蛆虫如きがこの領域に踏み込んでくるとは。
だが、俺を愚弄するとは。
「誰の許可を得て俺の前に立つ。痴れ者が。」
「あはっ!あなたは死なないんだっけ?なら死ぬまで殺してあげるよ。」
まさに別人。
素質のある者は極限の狂気を抱えたとき、人を超える力を得る。
しかし強大な力は精神を蝕む。
故にそれを回避するために新たな精神を構築する。
無論容易く出来ることではない。
それを戦姫はやってのけたのだ。
「レオ…こいつは危険だ。一旦引いた方がいい。」
「この俺に指図するか。」
「いやそんなつもりじゃ…」
「黙れ。さっさと迷宮に戻り腕を治せ。俺の邪魔立ては許さん。」
白銀はしばらく沈黙した後、霞のように消えた。
邪魔はもういない。
ならば戦姫で遊んでやるとしよう。
「俺を殺すと言った者は無数にいる。しかしそれが叶った者は存在せん。」
「じゃあ私がその人になるんだね。あなたは死ぬ時どんな表情を見せてくれる?」
女の姿が消える。
それと同時に俺の右腕が消し飛んだ。
なるほど、遊び甲斐がある。
「さっさと治してよ。
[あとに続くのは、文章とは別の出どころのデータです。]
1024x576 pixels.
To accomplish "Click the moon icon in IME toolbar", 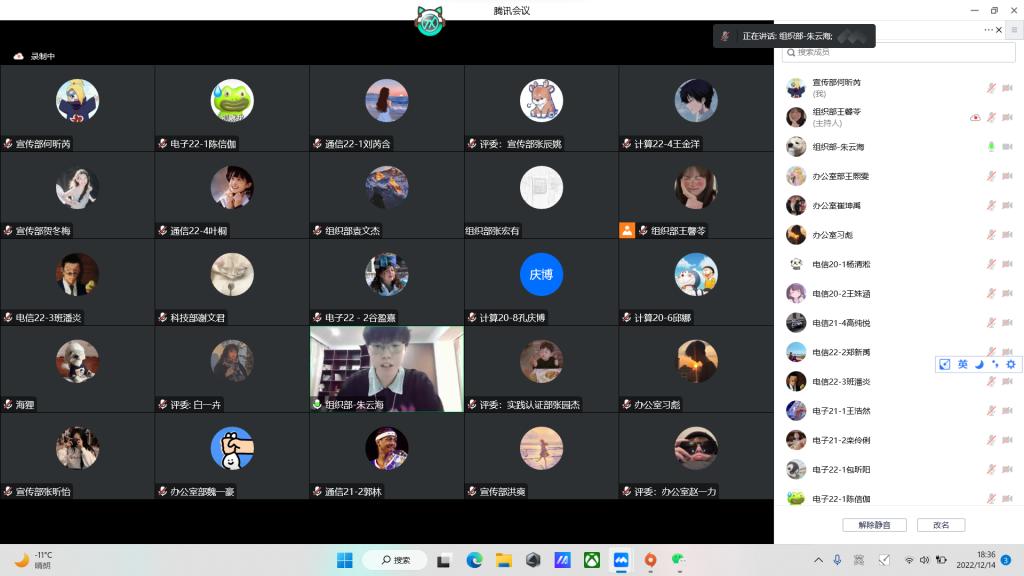I will (979, 364).
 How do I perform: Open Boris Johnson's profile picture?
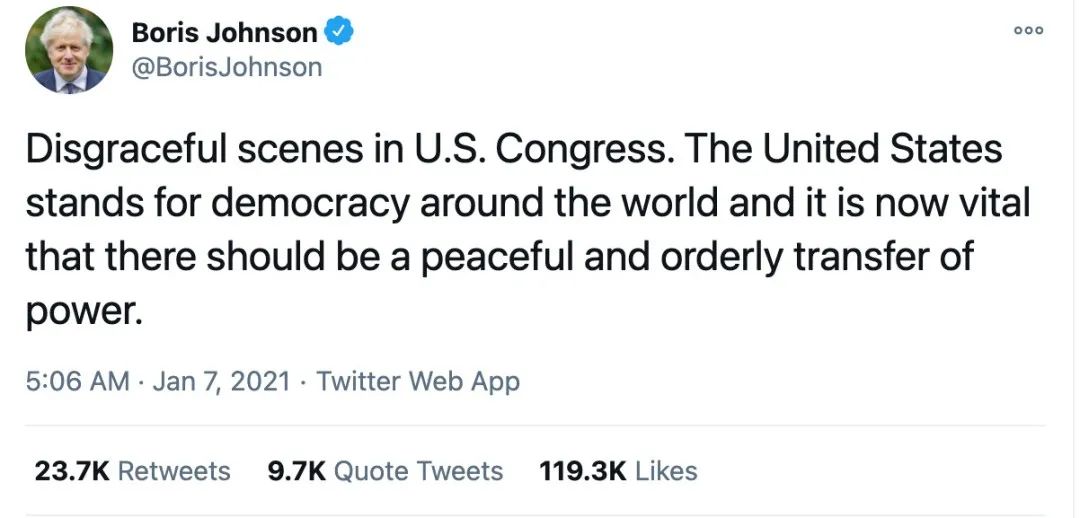point(69,50)
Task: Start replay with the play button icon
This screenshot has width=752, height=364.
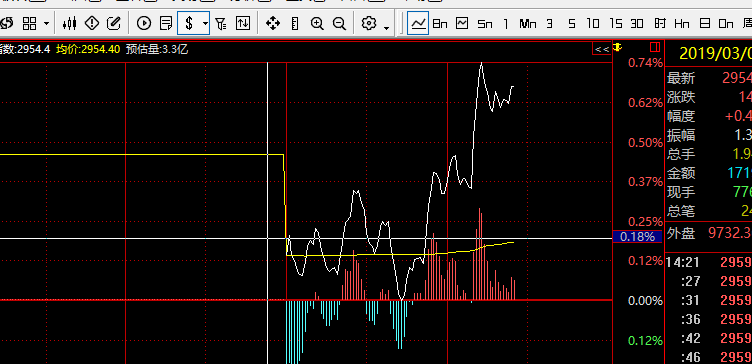Action: point(144,23)
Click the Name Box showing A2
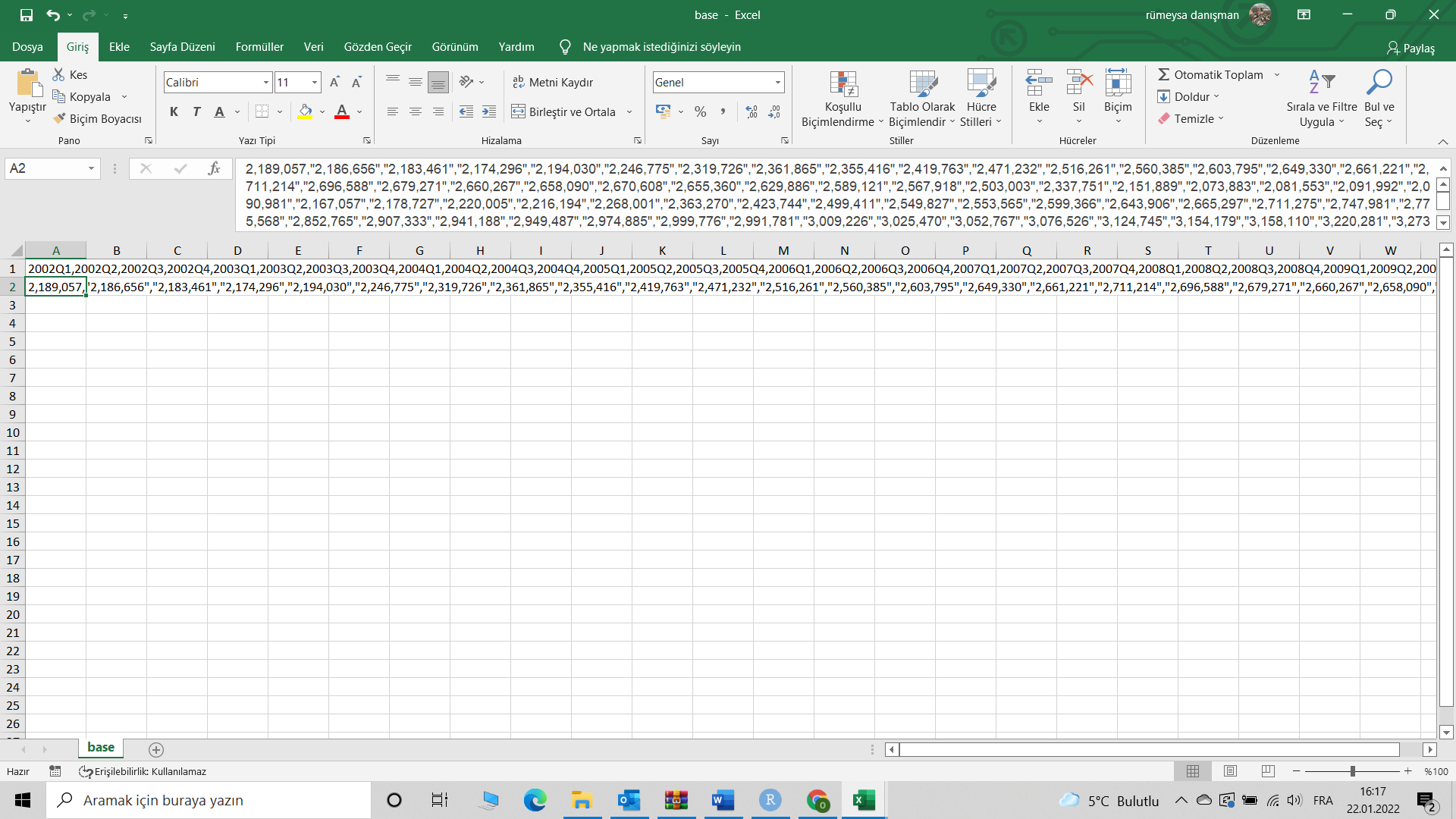Image resolution: width=1456 pixels, height=819 pixels. click(44, 168)
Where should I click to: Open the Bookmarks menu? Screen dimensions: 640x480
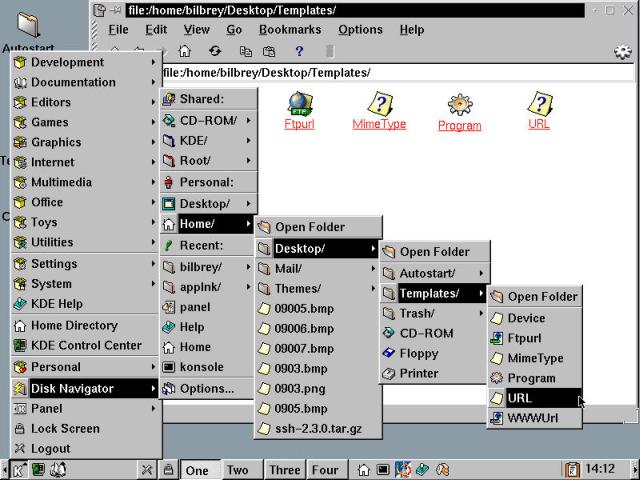tap(288, 30)
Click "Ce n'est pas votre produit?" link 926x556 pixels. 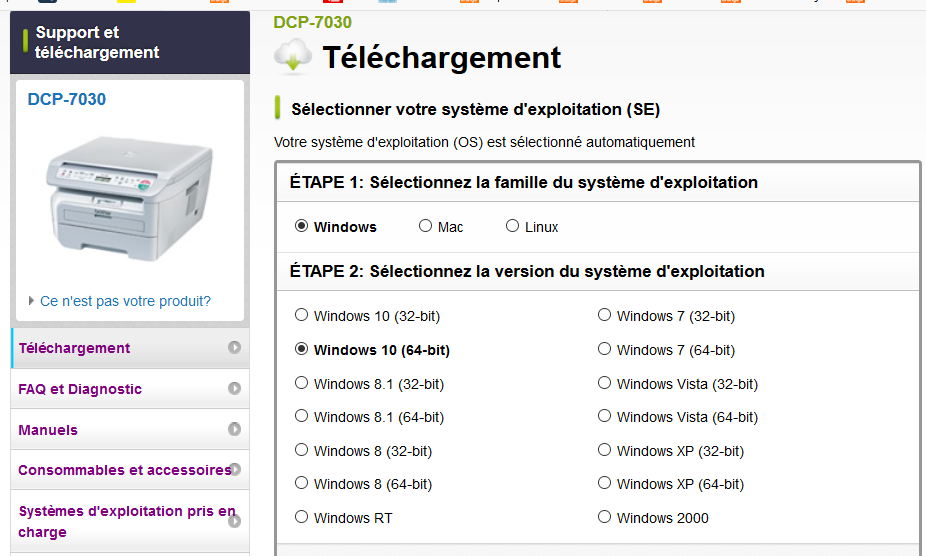[125, 301]
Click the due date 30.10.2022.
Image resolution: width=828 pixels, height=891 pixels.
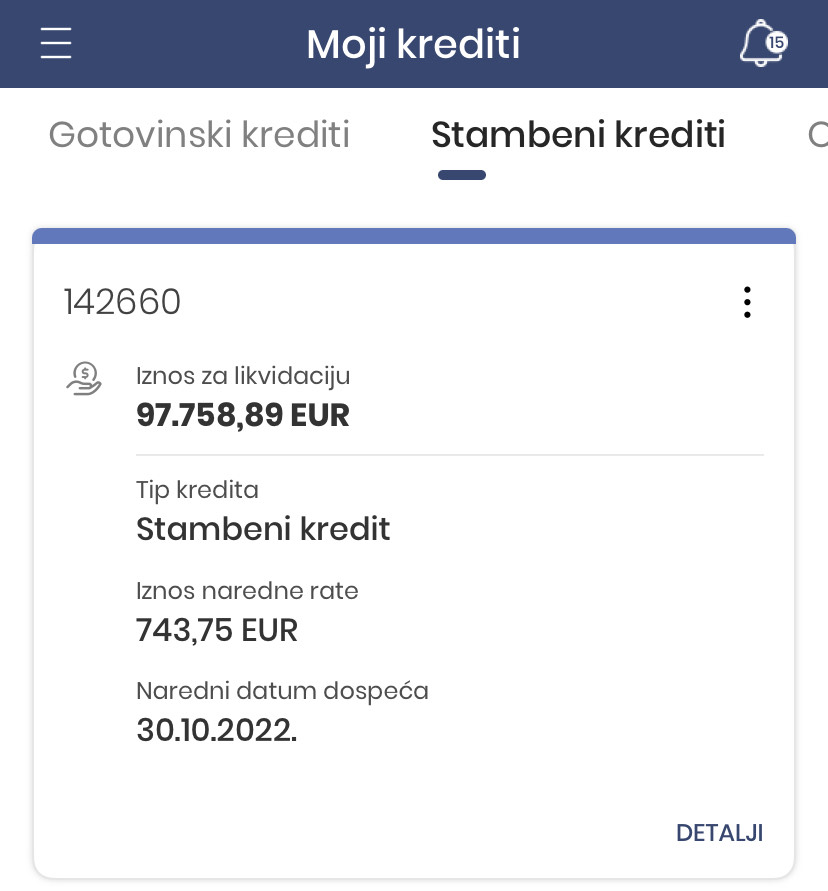(x=217, y=730)
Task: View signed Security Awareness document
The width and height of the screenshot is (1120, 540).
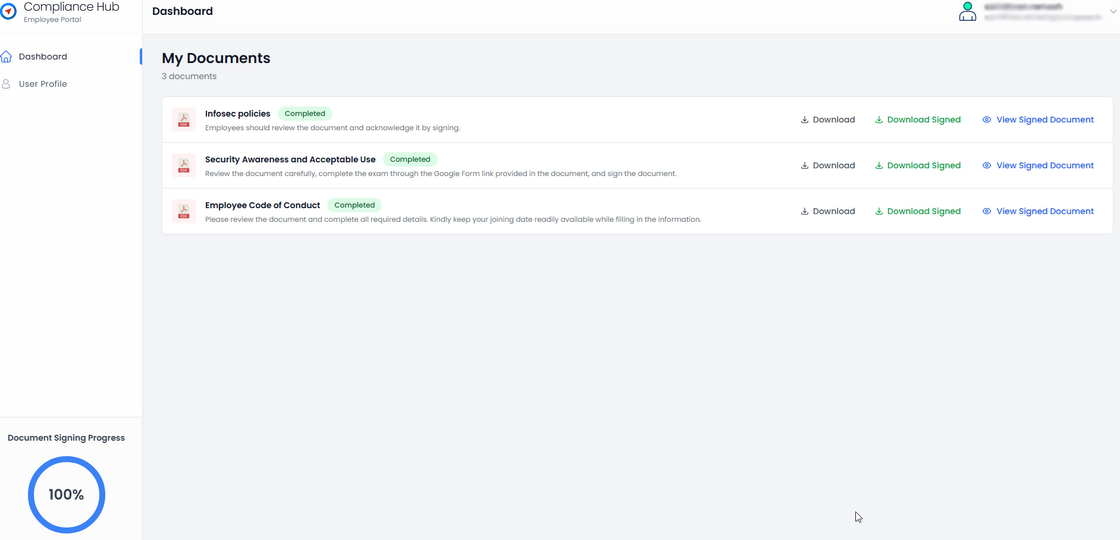Action: pos(1038,166)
殺しちゃうよ?」
「はっ!ここまで吠えたのだ、失望させるなよ。」
俺が右腕を再生させるのと同時に、女の姿が再び消える。
しかし此度は見えている。
視認するのも困難な速度での接近、そして黒の短剣による斬撃。
魔力で強化した腕で、奴の攻撃を受け止める。
リアとか言う蛆虫にそうしたように。
確実に受け止めた。
そう思った次の瞬間、腕がまたもや消し飛んだ。
「あはっ!」
「貴様、何をした?」
「何って…あなたが脆いから斬ってあげただけだよ?」
斬られた時に感じた異様な感触。
剣が俺の魔力を吸っていたのか。
いや、そんな半端なものではない。
あれは魔力そのものを斬った。
故にどれだけ俺が腕を強化しようが、奴にとっては生身当然と言うことか。
「いいねよ、この剣。スピカだっけ?」
「はっ!やはり貴様は俺を興じさせる!今のうちに大人しく我が軍門に降れ。」
「…ふーん?」
「大人しく従えば、望む物をやろうではないか。」
先ほどまで女の顔に浮かんでいた笑みが消える。
殺気が強まる。
それに呼応して、周囲の温度が下がったように感じる。
「私…いやあの子が望むのはあなたたちの死だけ。それ以外は何もいらない。」
「つまらぬ執着に縛られるでないわ。執着は堕落を呼ぶ。」
「散々あの子の人生を踏み躙った。これ以上あの子を愚弄するな。」
さらに温度が下がったように…いや、これは実際に下がっているのか。
「私はあの子のためなら何でもする。あの子を傷つけた奴は誰であろうと殺す。」
「いくら覚醒しようと、その中身まではそう変わらんか。ならば力を持ってねじ伏せてやろう。」
「アイラ、見ててね。今からこいつをぶっ殺すから。」
女の魔力が跳ね上がる。
それに伴って大気が震える。
人格が違うとは言えども、同じ体から放たれているとは信じられない。
「死ね。白き怒りに飲まれながら。」
女がそう言った次の瞬間、世界は白に染まった。